Paul Baron, Randall Bassett, Charles Pratt, Gerald Buran, Jack Waters, Jeffrey Hayes, John Allen, Gerry Sullivan, and Martina Power have all filed affidavits in support of this class action. Defendant’s counsel has conducted a deposition of each of these witnesses, as well as Jim Quinn, Carol McGregor, and Michael Peck himself. Plaintiff’s counsel has deposed Jack Manton and George Bagley. 

On March 25, 2008, the Plaintiff filed a Pre-Hearing Brief which can be viewed under the Summary section of this web site. On April 16, 2008, Judge Albert Pickett conducted an all-day hearing which was to be limited to the issue of class certification. However, just before the hearing, the Defendant filed a motion to limit testimony at the hearing to Plaintiff’s standing to even bring the action. As the hearing progressed, the court ruled on this issue and stated that the Plaintiff had met the test for being the class representative and that he was suitable. Defendant’s counsel argued that this was an improper decision. 

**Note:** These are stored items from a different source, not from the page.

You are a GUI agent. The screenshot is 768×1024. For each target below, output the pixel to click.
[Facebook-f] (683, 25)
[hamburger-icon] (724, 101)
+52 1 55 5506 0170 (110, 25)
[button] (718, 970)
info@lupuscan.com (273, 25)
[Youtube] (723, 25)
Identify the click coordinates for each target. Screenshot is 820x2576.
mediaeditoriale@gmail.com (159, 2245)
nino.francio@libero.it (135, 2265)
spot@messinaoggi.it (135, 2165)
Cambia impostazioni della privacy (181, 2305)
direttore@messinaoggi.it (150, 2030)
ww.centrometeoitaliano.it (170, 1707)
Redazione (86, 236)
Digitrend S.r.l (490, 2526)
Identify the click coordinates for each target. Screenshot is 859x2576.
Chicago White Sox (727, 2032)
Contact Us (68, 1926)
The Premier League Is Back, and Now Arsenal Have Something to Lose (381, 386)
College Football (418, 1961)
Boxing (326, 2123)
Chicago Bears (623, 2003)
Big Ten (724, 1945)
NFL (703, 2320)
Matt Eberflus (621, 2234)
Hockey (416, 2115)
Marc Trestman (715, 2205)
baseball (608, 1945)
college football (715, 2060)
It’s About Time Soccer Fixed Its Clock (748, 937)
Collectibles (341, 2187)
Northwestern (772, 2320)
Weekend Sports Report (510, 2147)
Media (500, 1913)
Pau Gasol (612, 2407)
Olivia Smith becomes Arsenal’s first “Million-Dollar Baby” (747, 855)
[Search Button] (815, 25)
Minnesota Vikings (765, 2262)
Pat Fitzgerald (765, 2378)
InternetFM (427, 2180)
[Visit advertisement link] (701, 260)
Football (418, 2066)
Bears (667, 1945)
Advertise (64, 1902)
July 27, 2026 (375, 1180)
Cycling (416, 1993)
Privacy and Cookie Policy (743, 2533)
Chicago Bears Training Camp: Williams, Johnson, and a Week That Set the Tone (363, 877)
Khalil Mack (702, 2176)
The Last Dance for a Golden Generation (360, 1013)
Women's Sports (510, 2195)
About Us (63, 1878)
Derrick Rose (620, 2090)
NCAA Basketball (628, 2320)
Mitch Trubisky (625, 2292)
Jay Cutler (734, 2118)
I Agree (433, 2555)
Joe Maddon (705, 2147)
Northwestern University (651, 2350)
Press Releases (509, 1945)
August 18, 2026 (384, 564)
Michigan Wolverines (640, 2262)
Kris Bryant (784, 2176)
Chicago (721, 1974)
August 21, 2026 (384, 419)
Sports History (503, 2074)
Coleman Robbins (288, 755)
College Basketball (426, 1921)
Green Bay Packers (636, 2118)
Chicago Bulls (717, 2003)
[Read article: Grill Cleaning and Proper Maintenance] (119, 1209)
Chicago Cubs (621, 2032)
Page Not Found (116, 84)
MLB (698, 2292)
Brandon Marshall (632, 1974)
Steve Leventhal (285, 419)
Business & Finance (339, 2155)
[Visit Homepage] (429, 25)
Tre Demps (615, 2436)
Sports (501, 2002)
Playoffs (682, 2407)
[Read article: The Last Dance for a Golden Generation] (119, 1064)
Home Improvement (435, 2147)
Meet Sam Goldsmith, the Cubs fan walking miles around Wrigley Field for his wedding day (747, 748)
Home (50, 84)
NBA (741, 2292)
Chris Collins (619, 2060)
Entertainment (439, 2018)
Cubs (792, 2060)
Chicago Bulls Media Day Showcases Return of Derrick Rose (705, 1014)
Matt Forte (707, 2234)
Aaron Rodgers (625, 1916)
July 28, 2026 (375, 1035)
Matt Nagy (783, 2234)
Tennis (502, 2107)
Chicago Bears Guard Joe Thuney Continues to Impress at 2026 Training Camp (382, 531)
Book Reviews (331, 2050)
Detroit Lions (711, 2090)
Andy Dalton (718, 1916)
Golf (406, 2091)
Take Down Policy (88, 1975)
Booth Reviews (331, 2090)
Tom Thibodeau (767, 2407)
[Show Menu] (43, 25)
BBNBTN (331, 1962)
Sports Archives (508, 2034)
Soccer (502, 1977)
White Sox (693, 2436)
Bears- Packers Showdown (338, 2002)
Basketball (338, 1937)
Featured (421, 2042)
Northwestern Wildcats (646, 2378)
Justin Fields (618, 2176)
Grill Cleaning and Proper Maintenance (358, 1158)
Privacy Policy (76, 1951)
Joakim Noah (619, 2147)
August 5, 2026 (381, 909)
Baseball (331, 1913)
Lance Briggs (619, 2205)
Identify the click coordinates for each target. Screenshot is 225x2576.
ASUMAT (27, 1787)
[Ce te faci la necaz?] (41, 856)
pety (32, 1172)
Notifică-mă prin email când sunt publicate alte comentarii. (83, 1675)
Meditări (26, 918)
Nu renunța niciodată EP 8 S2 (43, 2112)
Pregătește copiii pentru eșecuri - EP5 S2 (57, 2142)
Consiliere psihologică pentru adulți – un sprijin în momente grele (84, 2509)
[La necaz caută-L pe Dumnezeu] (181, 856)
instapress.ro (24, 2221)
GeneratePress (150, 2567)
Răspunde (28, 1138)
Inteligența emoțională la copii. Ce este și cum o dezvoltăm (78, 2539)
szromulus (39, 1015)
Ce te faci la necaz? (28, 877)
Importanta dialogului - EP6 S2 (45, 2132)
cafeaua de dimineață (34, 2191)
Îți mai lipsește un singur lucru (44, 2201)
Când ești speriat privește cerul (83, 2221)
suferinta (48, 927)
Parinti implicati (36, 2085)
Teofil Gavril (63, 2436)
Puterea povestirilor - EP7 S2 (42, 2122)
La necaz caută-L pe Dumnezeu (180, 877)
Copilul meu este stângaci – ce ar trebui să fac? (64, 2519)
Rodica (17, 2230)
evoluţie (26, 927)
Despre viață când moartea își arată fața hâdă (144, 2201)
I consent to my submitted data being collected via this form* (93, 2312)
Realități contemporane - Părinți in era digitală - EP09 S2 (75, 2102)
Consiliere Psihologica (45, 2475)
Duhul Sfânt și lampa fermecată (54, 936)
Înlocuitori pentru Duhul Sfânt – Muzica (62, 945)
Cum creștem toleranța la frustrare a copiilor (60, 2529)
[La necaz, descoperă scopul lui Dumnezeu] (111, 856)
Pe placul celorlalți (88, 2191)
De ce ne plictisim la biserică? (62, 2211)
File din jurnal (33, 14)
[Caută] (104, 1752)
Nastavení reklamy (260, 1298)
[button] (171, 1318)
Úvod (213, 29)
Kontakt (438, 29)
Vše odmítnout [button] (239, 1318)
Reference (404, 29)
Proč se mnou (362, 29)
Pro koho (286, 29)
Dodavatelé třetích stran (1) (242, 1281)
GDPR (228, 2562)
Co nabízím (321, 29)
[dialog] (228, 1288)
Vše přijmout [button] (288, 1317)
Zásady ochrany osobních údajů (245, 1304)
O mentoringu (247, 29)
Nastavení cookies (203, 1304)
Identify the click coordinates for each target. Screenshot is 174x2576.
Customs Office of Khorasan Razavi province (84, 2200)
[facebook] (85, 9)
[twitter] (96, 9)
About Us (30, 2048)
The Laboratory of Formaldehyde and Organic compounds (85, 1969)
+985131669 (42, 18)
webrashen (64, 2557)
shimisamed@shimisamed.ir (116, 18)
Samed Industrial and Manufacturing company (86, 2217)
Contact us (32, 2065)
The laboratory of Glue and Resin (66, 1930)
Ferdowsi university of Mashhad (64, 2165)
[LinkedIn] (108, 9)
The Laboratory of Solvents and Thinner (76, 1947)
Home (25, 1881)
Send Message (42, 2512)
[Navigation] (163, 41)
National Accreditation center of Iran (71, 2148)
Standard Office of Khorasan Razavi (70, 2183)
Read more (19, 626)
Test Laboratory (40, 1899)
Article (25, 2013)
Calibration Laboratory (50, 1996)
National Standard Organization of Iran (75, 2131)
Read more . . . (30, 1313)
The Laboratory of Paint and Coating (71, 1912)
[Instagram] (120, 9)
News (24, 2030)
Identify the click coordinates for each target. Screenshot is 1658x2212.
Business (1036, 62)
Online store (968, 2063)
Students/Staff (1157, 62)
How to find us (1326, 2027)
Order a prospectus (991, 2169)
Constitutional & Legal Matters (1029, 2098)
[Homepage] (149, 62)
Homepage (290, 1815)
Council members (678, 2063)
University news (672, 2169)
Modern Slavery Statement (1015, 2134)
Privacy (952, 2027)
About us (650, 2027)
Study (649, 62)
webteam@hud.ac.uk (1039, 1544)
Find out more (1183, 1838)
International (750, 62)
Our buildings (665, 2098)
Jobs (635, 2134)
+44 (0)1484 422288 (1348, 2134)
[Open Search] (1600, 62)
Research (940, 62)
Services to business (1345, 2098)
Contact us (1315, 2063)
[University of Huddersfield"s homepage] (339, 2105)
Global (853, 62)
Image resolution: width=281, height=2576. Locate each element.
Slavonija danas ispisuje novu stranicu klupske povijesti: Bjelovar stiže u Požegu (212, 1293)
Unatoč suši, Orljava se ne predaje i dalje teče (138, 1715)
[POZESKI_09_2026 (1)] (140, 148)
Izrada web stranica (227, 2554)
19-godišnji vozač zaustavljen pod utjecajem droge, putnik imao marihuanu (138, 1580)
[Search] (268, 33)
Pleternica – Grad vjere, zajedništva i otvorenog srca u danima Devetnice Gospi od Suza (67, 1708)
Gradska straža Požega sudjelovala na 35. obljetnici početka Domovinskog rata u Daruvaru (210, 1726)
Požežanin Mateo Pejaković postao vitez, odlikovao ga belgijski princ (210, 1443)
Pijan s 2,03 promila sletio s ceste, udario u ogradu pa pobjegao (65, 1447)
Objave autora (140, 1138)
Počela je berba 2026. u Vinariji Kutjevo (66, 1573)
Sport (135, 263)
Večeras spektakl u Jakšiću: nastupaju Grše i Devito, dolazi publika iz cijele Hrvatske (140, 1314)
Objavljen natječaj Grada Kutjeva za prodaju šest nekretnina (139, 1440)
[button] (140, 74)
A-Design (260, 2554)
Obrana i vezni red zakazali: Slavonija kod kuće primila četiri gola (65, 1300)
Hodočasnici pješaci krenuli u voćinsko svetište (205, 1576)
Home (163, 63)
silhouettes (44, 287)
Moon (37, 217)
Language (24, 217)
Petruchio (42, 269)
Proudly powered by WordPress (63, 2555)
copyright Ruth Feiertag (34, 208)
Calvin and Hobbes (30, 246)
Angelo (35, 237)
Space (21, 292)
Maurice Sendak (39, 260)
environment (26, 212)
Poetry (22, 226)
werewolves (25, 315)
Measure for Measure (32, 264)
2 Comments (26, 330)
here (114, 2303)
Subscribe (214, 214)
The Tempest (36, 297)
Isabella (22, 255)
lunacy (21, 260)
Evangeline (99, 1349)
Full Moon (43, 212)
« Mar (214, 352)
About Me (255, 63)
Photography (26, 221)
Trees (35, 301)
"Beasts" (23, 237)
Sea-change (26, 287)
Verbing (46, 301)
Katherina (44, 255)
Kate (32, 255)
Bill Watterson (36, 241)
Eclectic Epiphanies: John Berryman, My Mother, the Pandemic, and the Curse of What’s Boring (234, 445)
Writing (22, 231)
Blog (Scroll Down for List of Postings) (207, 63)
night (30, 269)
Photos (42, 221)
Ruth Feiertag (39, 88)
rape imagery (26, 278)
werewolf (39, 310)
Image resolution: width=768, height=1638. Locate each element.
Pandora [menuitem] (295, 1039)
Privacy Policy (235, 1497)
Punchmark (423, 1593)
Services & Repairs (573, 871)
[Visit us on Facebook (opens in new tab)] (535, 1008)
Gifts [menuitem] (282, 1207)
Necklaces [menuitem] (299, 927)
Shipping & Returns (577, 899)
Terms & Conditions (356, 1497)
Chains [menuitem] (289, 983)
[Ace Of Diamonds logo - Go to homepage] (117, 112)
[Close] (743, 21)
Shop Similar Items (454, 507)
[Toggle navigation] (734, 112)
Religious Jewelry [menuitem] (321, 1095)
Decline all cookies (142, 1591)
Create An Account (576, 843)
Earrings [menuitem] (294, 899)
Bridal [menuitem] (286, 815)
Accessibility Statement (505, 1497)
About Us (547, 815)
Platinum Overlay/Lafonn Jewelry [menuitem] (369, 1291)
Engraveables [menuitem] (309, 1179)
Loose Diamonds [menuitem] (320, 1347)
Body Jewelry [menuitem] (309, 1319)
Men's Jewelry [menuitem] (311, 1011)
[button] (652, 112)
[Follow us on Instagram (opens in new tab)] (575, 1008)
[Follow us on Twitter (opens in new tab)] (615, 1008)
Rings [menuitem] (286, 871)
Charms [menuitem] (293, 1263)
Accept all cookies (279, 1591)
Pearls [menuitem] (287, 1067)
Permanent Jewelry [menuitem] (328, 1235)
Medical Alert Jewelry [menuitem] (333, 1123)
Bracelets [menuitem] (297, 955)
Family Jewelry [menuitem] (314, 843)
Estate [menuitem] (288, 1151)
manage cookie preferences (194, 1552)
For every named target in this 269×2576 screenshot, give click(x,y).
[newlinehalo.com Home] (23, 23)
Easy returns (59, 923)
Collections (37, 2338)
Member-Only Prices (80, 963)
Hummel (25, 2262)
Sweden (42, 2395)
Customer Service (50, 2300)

The court did entertain some argument on the ultimate issue in the case. The Plaintiff cited Forsyth County v. Martin, 279 Ga 215 (2005) which is a case that clearly set forth the rights of adjacent homeowners in a lake in Forsyth County: ... the plaintiffs established they purchased their lots according to a subdivision plat which had a lake area designated on it and paid more for their lakefront lots than the purchase price for nonlakefront lots, thereby acquiring an irrevocable easement in the lake (emphasis mine). 

Plaintiff argued that if the holding in the Martin Case is extended to a golf course, then there would be controlling authority in Georgia on this issue. The Plaintiff cited a 1972 case from New Mexico that supported their position: Ute Park Summer Homes Assn v. Maxwell Land Grant Co, N.M., a 1984 case from Arizona, Shalimar Ass’n v. D.O.C. Enterprises, Ltd, 142 Ariz. 36, and finally a 2006 bankruptcy case from South Carolina, In re T 2 Green, LLC, 363 B.R. 753. 

The main issue that is in the breast of the court at this time is the decision on the Plaintiff’s Motion for Class Certification. On June 4, 2008, the Plaintiff filed a 15-page Post-Hearing Brief which can also be viewed under the Summary section of this web site. Defendant should file their response before the end of June, then the Plaintiff will then be allowed a short time to file a Reply Brief. The Plaintiff estimates that the court would be in a position to decide this issue by the middle of the summer. Then the court may adjust the schedule for the remainder of the trial.